## Directions
The reply is to be an exact repetition of the entries that follow, with each picture left out.
*** Opening Dataset content ***
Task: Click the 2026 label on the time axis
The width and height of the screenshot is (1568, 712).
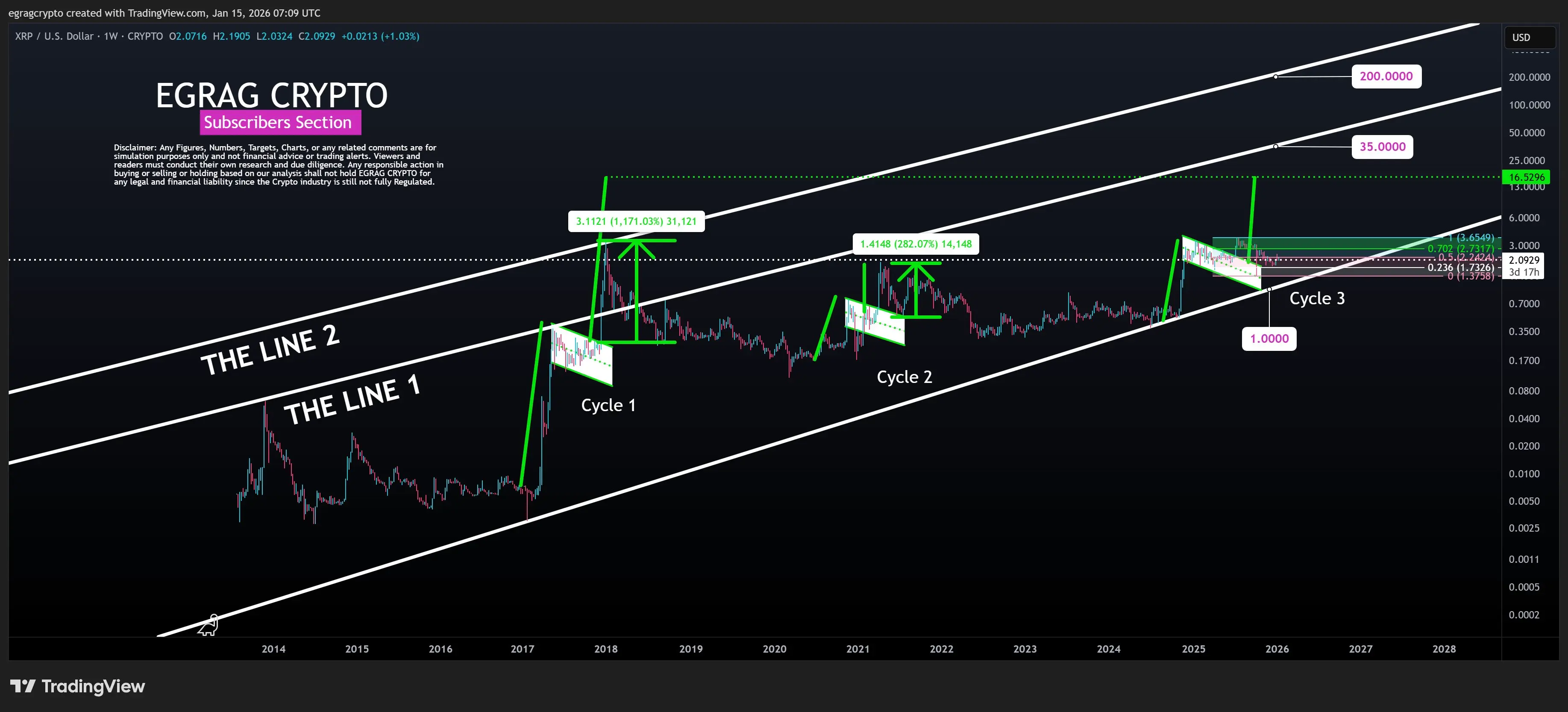Action: pyautogui.click(x=1277, y=649)
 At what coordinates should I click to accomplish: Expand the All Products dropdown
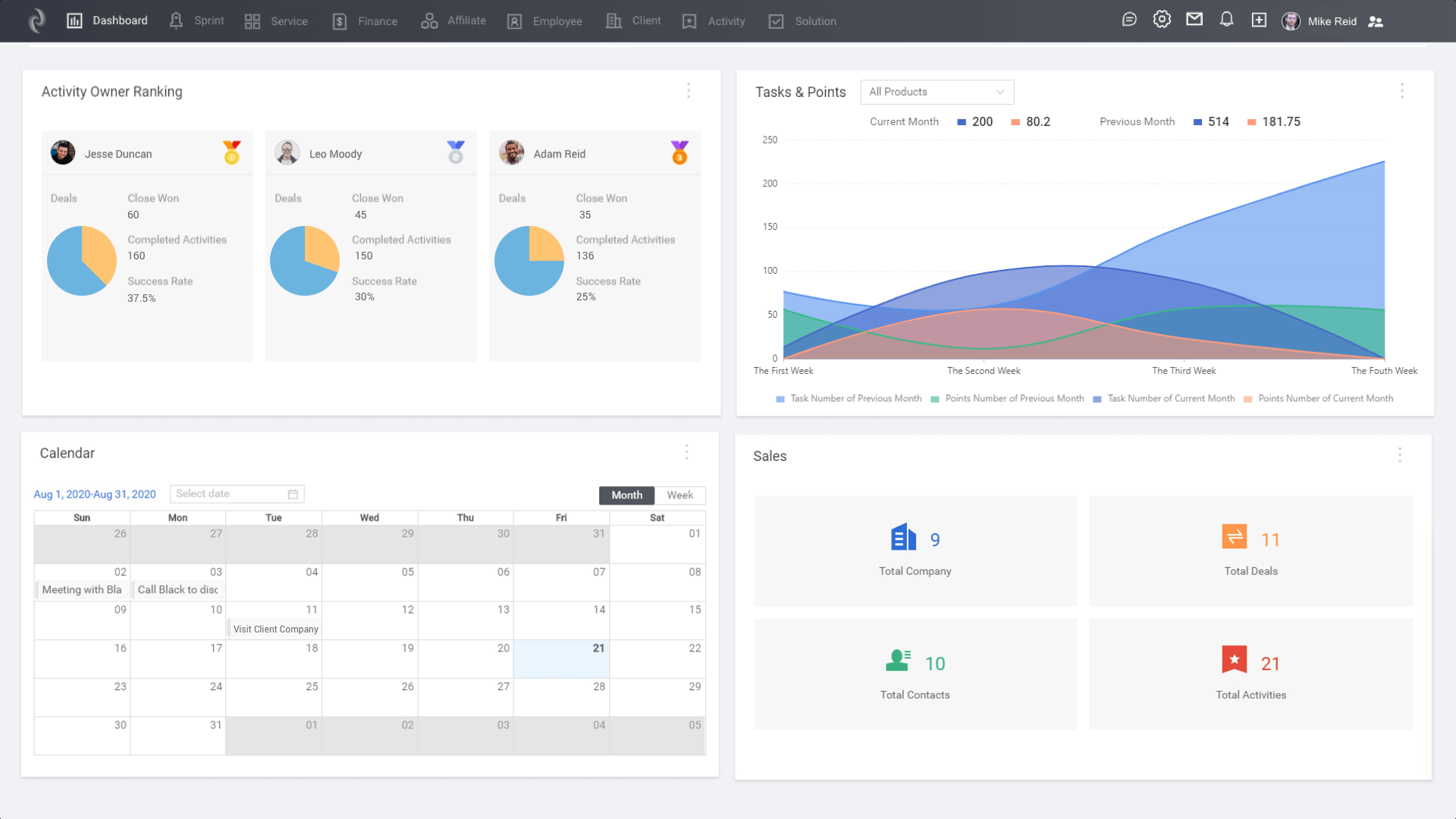937,92
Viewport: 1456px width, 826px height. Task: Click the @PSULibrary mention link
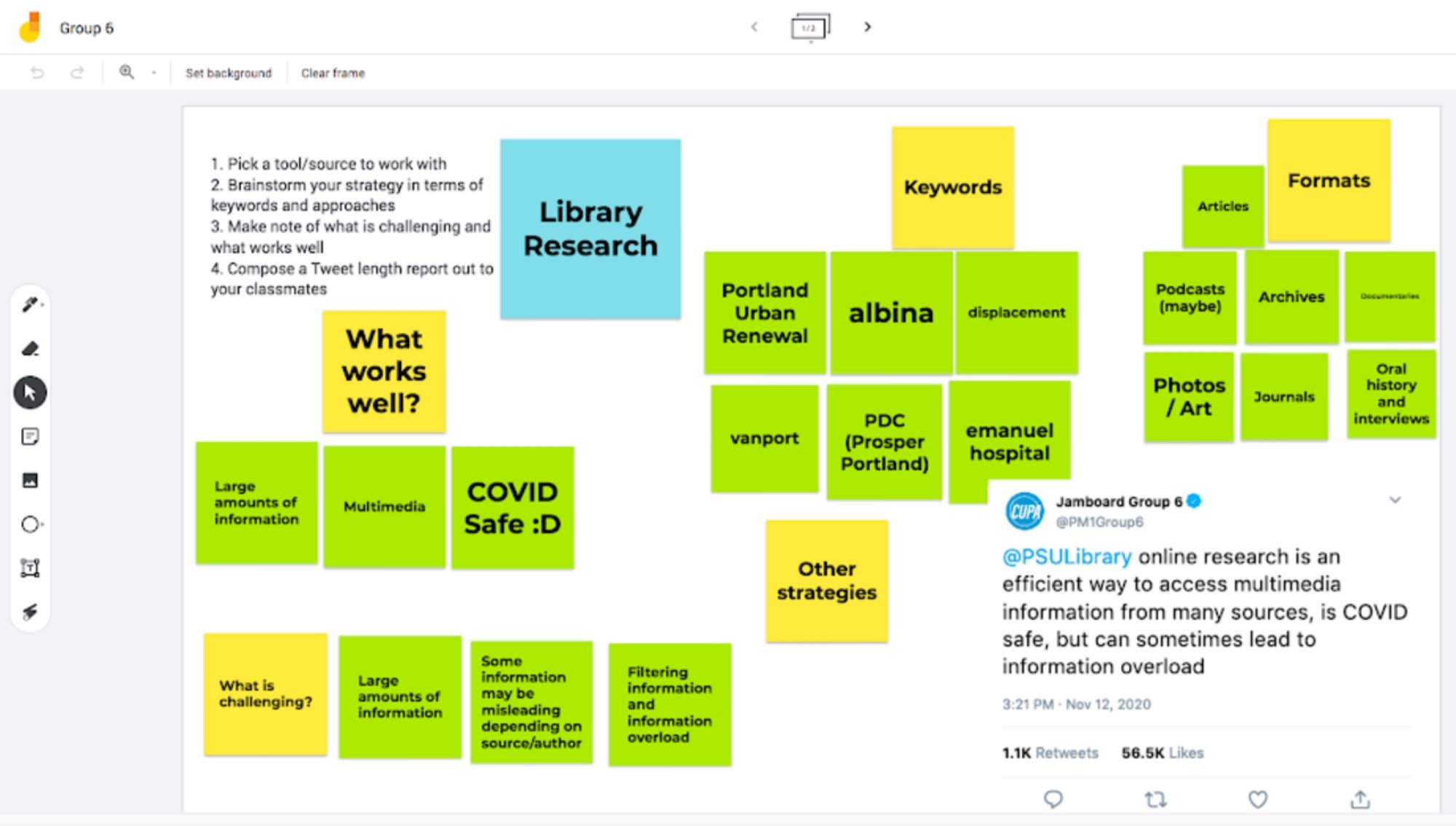coord(1067,556)
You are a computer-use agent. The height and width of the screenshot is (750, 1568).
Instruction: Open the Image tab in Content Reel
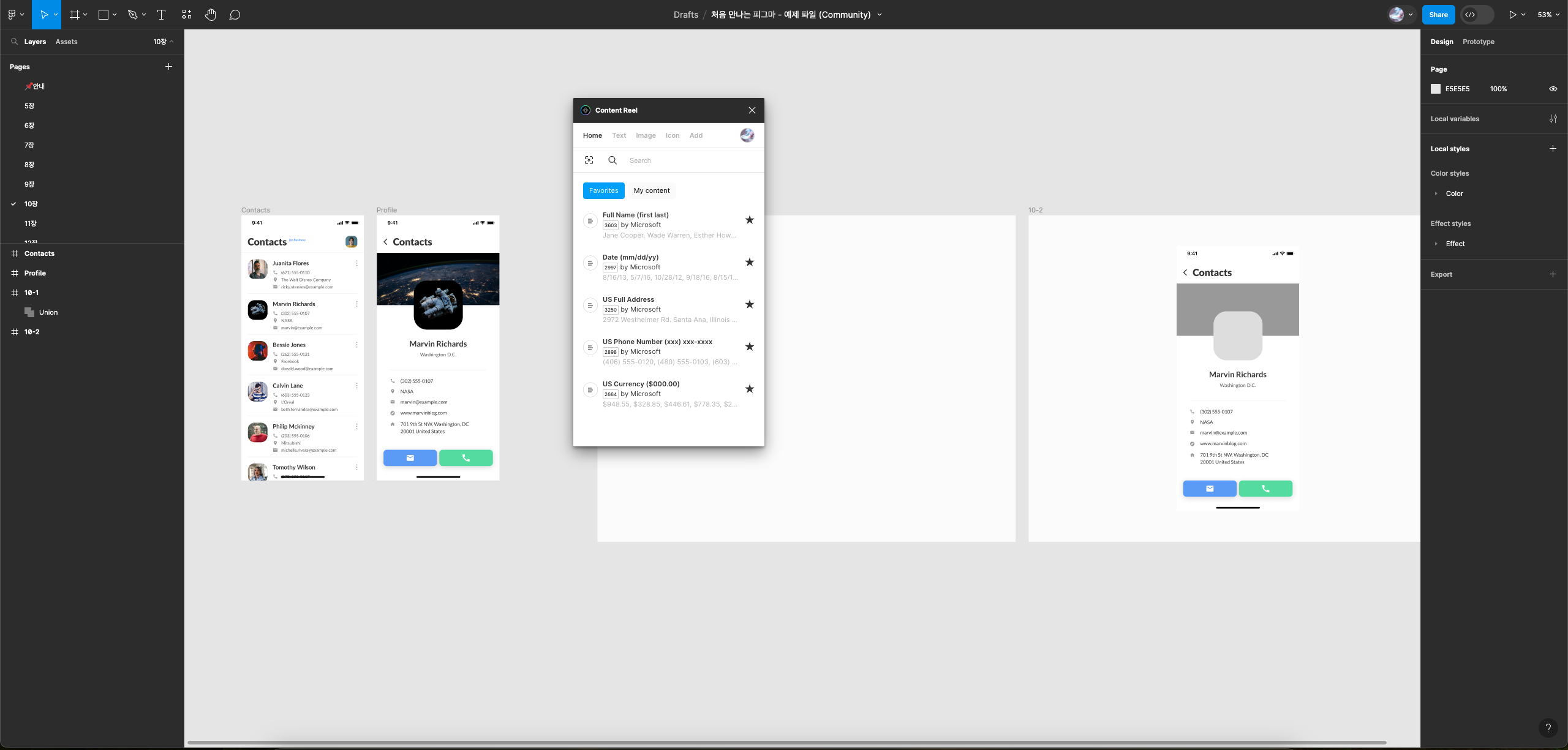click(646, 135)
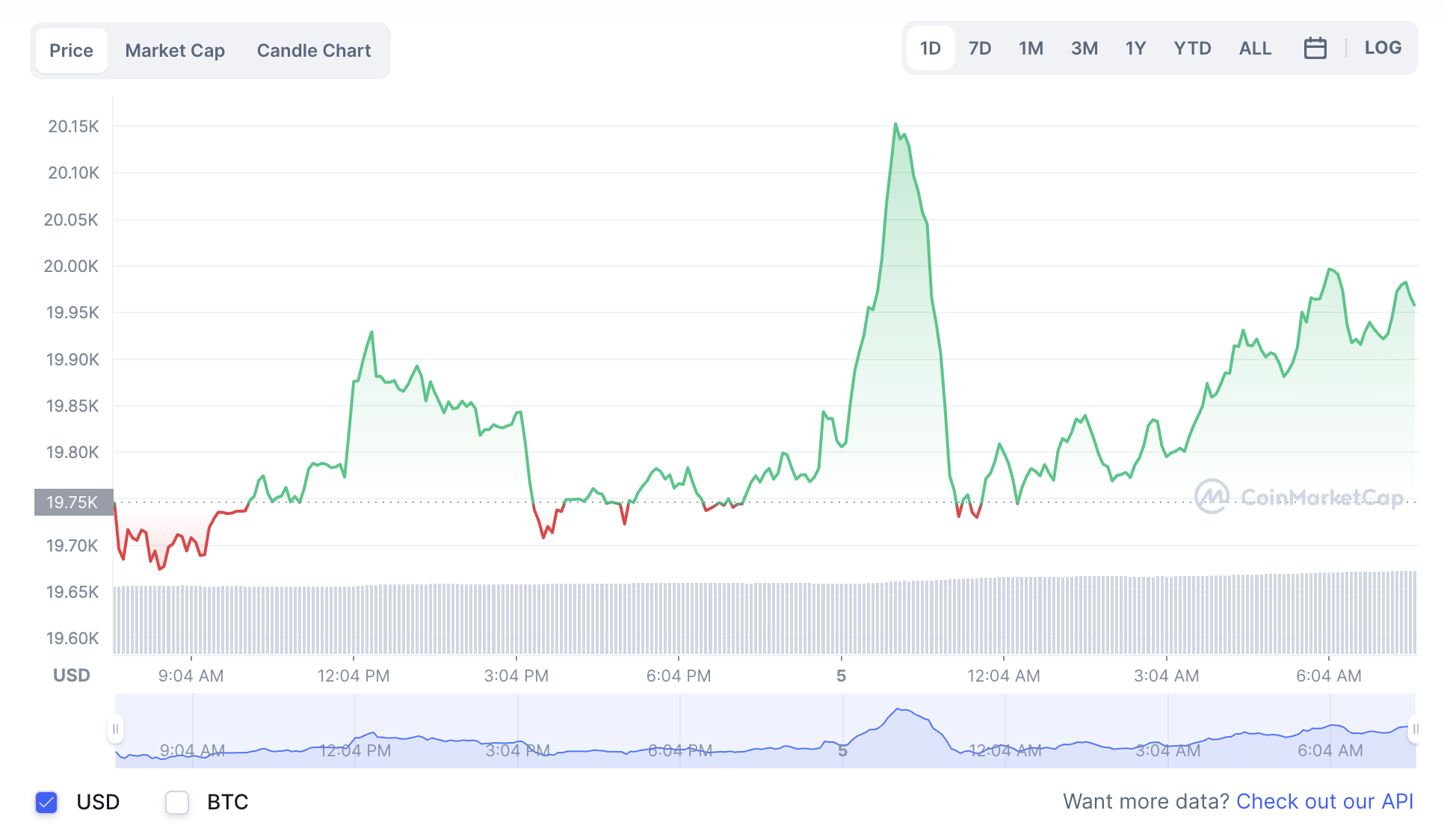Screen dimensions: 1444x840
Task: Show the YTD time range
Action: pyautogui.click(x=1192, y=49)
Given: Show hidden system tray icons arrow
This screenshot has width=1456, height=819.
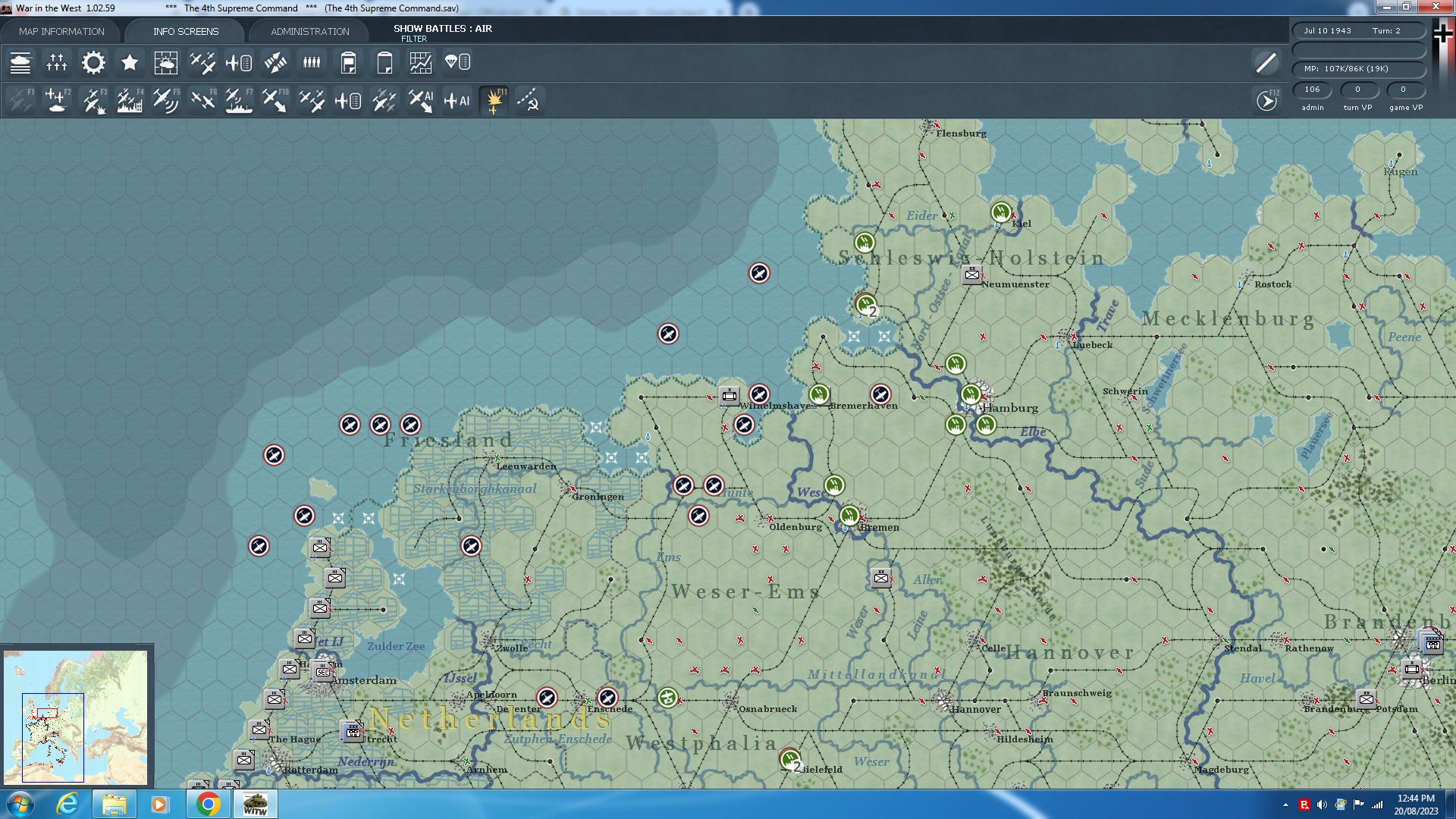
*** Closing Dataset content ***
## Exercise response
Task: Click the 2026 label on the time axis
The width and height of the screenshot is (1568, 712).
Action: pyautogui.click(x=1277, y=649)
 At what coordinates should I click to accomplish: Expand the All Products dropdown
937,92
Viewport: 1456px width, 826px height. Task: Click the @PSULibrary mention link
coord(1067,556)
You are a computer-use agent. The height and width of the screenshot is (750, 1568).
Instruction: Open the Image tab in Content Reel
click(646, 135)
Screen dimensions: 1444x840
Task: Show the YTD time range
Action: pyautogui.click(x=1192, y=49)
Given: Show hidden system tray icons arrow
This screenshot has width=1456, height=819.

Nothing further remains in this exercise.